▶ [Aim of the exercise]: Copy the records below word for word, starting at the line that contains "Click the black chip on the PCA9685 board" and stopping after the line that contains "Screen dimensions: 360x360 click(132, 64)".

▶ [Supplied data]:
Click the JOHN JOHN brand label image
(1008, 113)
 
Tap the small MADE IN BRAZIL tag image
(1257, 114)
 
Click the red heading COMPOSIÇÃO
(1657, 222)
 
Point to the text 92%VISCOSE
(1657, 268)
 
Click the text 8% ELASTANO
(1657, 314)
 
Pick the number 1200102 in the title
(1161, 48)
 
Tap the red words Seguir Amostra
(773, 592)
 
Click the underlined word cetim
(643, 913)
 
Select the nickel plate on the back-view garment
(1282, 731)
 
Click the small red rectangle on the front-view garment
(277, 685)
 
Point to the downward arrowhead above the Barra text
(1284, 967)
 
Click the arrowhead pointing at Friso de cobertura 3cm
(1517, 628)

---

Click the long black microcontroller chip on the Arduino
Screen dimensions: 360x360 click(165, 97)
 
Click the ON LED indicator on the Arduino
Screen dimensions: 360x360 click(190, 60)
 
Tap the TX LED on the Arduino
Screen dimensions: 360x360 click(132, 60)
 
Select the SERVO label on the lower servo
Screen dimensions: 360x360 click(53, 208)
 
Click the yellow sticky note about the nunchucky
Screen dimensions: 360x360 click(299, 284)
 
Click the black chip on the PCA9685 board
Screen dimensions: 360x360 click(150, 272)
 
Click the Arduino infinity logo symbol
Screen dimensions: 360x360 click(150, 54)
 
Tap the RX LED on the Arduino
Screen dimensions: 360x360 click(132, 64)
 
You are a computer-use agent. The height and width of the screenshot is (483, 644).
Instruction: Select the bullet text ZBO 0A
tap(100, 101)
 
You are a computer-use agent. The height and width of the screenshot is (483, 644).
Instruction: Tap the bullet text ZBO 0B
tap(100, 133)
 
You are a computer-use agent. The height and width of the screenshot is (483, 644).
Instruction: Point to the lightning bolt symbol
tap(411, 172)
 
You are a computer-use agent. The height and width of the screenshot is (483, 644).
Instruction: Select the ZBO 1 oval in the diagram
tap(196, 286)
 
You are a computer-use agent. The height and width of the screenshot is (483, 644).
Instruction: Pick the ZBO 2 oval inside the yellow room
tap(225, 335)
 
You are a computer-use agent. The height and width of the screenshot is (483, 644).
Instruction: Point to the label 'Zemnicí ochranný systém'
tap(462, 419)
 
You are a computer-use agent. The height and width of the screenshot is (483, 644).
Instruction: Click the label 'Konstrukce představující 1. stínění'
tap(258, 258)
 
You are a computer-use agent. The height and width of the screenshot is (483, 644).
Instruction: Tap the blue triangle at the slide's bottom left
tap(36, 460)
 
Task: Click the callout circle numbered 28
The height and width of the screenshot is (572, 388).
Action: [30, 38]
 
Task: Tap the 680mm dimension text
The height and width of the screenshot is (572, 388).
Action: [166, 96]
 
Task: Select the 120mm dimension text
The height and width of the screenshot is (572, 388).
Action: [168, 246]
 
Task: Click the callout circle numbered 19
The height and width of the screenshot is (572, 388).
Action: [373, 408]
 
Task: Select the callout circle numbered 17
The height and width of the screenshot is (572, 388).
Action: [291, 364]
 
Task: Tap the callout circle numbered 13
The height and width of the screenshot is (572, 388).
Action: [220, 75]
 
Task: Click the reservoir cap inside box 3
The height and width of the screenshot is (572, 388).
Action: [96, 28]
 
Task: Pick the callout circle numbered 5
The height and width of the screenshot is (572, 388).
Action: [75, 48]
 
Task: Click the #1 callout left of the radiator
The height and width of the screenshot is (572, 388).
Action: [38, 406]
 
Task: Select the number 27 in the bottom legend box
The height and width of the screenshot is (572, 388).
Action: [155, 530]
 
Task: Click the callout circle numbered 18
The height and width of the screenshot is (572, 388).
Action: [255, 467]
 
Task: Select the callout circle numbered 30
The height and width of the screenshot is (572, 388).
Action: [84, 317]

...

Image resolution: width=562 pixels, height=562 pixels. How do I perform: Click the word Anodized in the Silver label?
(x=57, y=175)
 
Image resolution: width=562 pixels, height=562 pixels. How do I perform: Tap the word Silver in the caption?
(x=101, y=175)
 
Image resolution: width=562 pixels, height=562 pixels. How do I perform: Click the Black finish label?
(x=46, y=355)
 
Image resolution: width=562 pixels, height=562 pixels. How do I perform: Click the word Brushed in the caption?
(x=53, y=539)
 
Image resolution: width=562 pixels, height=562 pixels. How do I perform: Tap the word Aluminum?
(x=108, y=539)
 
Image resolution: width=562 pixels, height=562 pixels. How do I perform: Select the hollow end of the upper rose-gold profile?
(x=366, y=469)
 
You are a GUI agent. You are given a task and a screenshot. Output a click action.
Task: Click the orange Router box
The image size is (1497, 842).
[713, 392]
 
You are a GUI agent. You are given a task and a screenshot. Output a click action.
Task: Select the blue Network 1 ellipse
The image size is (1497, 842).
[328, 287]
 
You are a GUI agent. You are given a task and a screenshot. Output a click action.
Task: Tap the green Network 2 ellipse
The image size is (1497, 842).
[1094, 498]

▶ [Solution for this problem]:
Click the black chip on the PCA9685 board
Screen dimensions: 360x360 click(150, 272)
 
Click the Arduino infinity logo symbol
Screen dimensions: 360x360 click(150, 54)
 
Tap the RX LED on the Arduino
Screen dimensions: 360x360 click(132, 64)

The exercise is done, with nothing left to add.